Unlike many fervent animal lovers, I am the first to admit that when things don’t work out as planned, it is typical (and to some extent logical) to rehome your pet. In a perfect world, we would keep them forever. In a perfect world, people don’t get divorced, retrenched or fall sick.
So instead of laying the guilt on those who need to rehome their pets, here is a little guide on how to do it properly. Putting in this one last surge of effort is part of being the responsible pet owner that you want to be. An it sure beats having to put them to sleep.
First, ensure your pet’s health records are compiled. Collect proof of vaccination and desexing (I am assuming your pet is ALREADY desexed). If they have had or are having any issues, make a note of when it started, how long it lasted and if it is likely to recur. What medications were prescribed and how long was each course. Do you remember how much you spent? Having all this information will make it easier for his future owner. If you need to surrender him to a fosterer, then all the more reason to be meticulous.
Make sure your pet is free off parasites. If she has had any ticks in the last three months, get her tested for tick fever at the vets. While you are there, get a complete bloodworks so you can pick up any potential problems. If your 8 year old dog has the beginnings of any form of organ failure, the chance of rehoming her becomes extremely slim. You may have to consider having her put down.
Get pretty photos taken of your pet. A good photo of your pet in a situation that shows her off at her best will help her chances tremendously. If you want for her to continue having a nice sofa to sleep on, post a picture of her snuggled on a cushion on your sofa. This sends the message that you are looking for her to have a comparable or better home.
When you write her adoption profile for petfinder.my or the mass email, mention her preferences and dislikes. Explain your reasons for giving her up (as honestly as possible) and be specific about what you want for her.
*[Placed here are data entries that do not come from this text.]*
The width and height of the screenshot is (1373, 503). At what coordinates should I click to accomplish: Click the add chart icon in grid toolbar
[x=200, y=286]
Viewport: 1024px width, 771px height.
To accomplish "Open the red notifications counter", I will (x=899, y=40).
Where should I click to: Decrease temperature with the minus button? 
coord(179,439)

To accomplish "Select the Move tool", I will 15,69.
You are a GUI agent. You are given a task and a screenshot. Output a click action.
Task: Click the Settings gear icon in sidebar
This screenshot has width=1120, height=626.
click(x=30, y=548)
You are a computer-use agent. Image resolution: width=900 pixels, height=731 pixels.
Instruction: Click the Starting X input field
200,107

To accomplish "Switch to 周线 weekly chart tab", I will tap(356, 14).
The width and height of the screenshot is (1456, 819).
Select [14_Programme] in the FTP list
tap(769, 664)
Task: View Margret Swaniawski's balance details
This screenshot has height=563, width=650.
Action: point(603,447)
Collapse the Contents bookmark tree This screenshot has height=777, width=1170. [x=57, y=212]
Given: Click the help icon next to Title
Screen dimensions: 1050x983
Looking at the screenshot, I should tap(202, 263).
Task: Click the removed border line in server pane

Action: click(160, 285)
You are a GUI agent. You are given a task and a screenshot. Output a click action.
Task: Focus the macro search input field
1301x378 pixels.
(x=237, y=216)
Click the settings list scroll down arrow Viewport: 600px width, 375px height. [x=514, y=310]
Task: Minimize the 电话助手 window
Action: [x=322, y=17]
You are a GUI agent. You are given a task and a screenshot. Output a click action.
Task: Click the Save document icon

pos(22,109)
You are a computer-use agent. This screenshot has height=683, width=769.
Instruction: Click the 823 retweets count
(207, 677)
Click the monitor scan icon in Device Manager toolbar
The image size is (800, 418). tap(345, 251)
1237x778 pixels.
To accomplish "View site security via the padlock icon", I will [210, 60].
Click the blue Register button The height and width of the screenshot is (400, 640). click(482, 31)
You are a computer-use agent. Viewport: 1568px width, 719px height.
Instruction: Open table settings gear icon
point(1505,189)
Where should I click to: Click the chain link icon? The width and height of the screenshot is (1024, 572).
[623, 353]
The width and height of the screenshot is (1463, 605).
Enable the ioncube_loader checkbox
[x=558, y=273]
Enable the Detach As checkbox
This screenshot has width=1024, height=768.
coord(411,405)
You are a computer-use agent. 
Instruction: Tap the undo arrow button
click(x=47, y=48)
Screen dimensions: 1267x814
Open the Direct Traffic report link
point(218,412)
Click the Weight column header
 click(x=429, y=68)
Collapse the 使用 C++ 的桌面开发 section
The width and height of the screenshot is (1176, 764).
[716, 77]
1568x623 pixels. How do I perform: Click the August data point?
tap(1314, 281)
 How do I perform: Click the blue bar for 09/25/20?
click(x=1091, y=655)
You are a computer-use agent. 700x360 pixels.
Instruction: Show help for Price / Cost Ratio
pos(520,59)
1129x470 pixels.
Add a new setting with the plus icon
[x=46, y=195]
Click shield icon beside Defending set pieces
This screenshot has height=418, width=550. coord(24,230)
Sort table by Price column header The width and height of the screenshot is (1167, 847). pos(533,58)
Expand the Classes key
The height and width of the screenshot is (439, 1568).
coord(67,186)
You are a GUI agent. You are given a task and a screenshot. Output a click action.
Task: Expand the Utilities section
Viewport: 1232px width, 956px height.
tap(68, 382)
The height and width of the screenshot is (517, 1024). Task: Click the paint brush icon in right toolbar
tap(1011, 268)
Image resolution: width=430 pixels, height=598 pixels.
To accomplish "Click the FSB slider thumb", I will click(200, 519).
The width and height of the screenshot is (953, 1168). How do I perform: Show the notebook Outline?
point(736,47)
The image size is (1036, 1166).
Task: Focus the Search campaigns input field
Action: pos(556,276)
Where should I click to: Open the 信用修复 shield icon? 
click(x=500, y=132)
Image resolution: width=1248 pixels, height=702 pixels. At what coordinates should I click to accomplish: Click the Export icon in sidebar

And if you need to surrender her to a fosterer, remember that they are helping you. They do this because they want to help but sometimes they simply may not have the time or space. They are human too, like you. We are all here to do our best and help as much as we can. So if your fosterer asks a lots of questions or seems reluctant, try to also see it from their point of view.
And a final note on surrendering. Unless you have a healthy, purebred (or extremely attractive) young dog, surrendering your pet to a shelter is almost certainly a death sentence. Less then one in five dogs in shelters are adopted. You do the math. If your dog is older, sickly or has severe behavioural issues, the only responsible thing to do may be to have them humanely euthanised. I know this will incite strong negative reactions but I think that until we really understand that our choices can mean life and death for our pets, we cannot truly claim to be genuine responsible pet owners.